What you are asked to do → Reproduce the entries that follow exactly. No picture should appear in the result.

##### Records provided #####

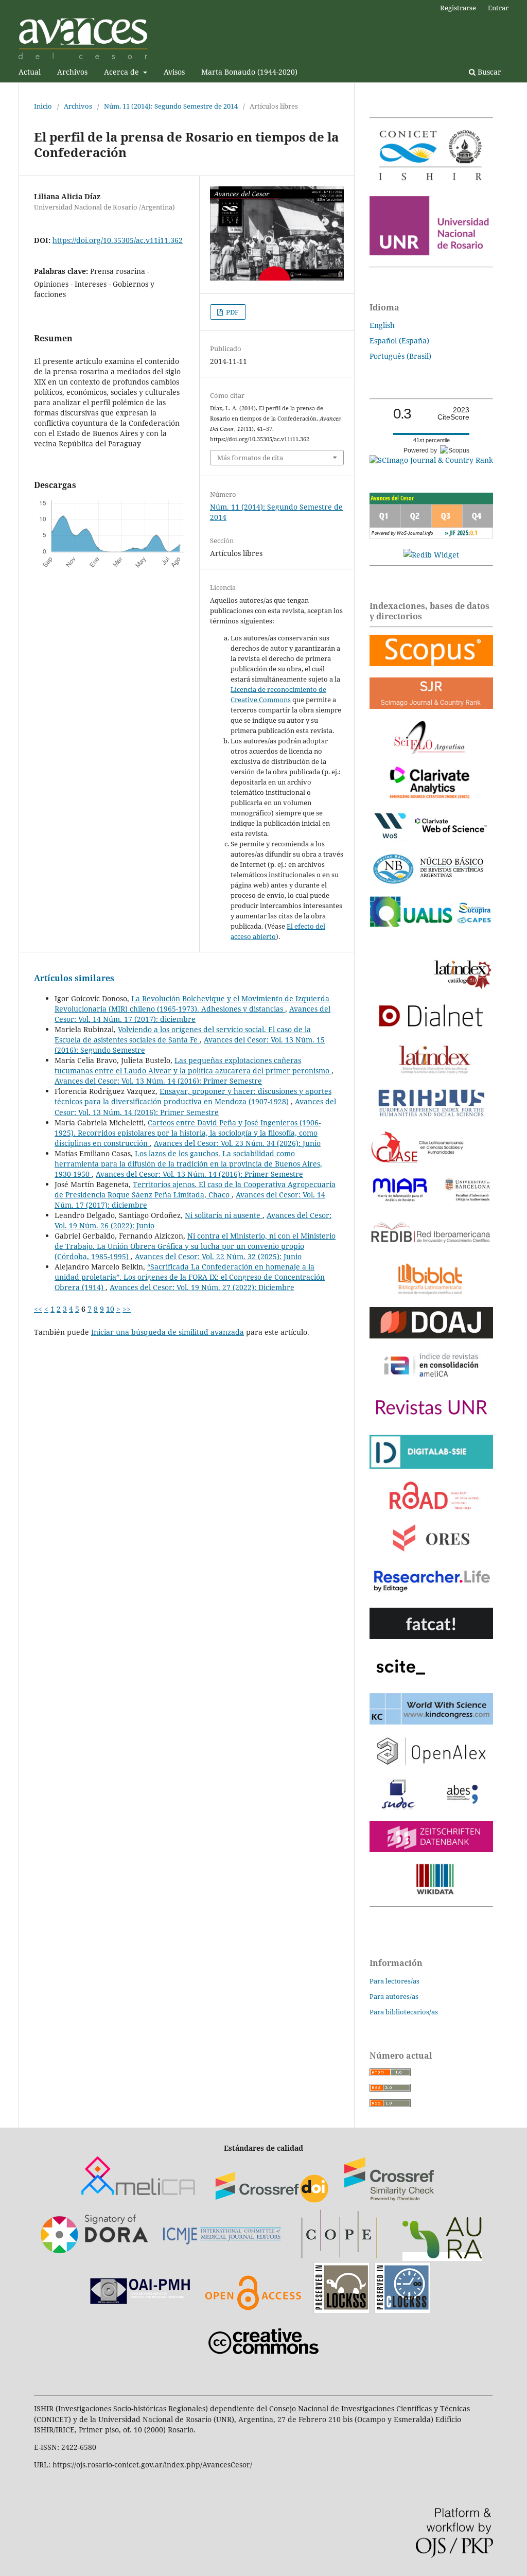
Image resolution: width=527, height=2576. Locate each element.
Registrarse (458, 7)
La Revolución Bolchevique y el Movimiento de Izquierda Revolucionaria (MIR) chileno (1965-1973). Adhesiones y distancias (192, 1004)
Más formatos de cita (250, 457)
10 (110, 1309)
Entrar (498, 7)
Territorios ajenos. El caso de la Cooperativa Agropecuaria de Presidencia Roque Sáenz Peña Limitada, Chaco (195, 1189)
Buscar (488, 72)
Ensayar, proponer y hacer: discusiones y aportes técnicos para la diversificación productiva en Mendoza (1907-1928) (193, 1096)
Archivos (72, 72)
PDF (231, 312)
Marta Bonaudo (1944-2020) (249, 72)
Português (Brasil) (400, 356)
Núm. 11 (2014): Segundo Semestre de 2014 (171, 106)
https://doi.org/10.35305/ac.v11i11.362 (117, 240)
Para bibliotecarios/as (404, 2011)
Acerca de (122, 72)
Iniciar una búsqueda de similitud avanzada (167, 1332)
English (382, 325)
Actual (30, 72)
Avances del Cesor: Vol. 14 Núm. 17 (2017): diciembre (192, 1014)
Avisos (174, 72)
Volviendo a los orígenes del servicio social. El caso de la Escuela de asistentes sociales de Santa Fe (183, 1034)
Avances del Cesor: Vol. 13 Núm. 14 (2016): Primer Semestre (158, 1081)
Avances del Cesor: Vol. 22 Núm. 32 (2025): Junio (218, 1256)
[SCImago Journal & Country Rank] (431, 460)
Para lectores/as (394, 1981)
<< (38, 1309)
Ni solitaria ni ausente (223, 1215)
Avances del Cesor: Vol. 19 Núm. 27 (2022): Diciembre (202, 1287)
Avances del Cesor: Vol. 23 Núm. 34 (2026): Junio (237, 1143)
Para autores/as (394, 1996)
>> (126, 1309)
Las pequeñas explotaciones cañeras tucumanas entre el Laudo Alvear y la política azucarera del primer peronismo (193, 1065)
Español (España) (399, 340)
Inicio (43, 106)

#####

Finished exercise →
Image resolution: width=527, height=2576. Locate each element.
Registrarse (458, 7)
La Revolución Bolchevique y el Movimiento de Izquierda Revolucionaria (MIR) chileno (1965-1973). Adhesiones y distancias (192, 1004)
Más formatos de cita (250, 457)
10 (110, 1309)
Entrar (498, 7)
Territorios ajenos. El caso de la Cooperativa Agropecuaria de Presidencia Roque Sáenz Peña Limitada, Chaco (195, 1189)
Buscar (488, 72)
Ensayar, proponer y hacer: discusiones y aportes técnicos para la diversificación productiva en Mendoza (1907-1928) (193, 1096)
Archivos (72, 72)
PDF (231, 312)
Marta Bonaudo (1944-2020) (249, 72)
Português (Brasil) (400, 356)
Núm. 11 (2014): Segundo Semestre de 2014 (171, 106)
https://doi.org/10.35305/ac.v11i11.362 (117, 240)
Para bibliotecarios/as (404, 2011)
Acerca de (122, 72)
Iniciar una búsqueda de similitud avanzada (167, 1332)
English (382, 325)
Actual (30, 72)
Avances del Cesor: Vol. 14 Núm. 17 (2017): diciembre (192, 1014)
Avisos (174, 72)
Volviendo a los orígenes del servicio social. El caso de la Escuela de asistentes sociales de Santa Fe (183, 1034)
Avances del Cesor: Vol. 13 Núm. 14 (2016): Primer Semestre (158, 1081)
Avances del Cesor: Vol. 22 Núm. 32 (2025): Junio (218, 1256)
[SCImago Journal & Country Rank] (431, 460)
Para lectores/as (394, 1981)
<< (38, 1309)
Ni solitaria ni ausente (223, 1215)
Avances del Cesor: Vol. 19 Núm. 27 (2022): Diciembre (202, 1287)
Avances del Cesor: Vol. 23 Núm. 34 (2026): Junio (237, 1143)
Para autores/as (394, 1996)
>> (126, 1309)
Las pequeñas explotaciones cañeras tucumanas entre el Laudo Alvear y la política azucarera del primer peronismo (193, 1065)
Español (España) (399, 340)
Inicio (43, 106)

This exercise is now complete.